[Items from a dataset]
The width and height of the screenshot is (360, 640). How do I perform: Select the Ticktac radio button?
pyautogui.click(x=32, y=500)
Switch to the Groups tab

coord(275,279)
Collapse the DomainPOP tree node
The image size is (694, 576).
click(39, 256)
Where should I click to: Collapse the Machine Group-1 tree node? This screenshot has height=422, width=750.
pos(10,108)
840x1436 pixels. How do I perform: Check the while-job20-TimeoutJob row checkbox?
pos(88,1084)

**TASK GOAL**:
The task calls for all the records above to be repeated exactly.

**COMPLETED EXERCISE**:
The width and height of the screenshot is (360, 640). How do I perform: Select the Ticktac radio button?
pyautogui.click(x=32, y=500)
Switch to the Groups tab

coord(275,279)
Collapse the DomainPOP tree node
The image size is (694, 576).
click(39, 256)
Where should I click to: Collapse the Machine Group-1 tree node? This screenshot has height=422, width=750.
pos(10,108)
840x1436 pixels. How do I perform: Check the while-job20-TimeoutJob row checkbox?
pos(88,1084)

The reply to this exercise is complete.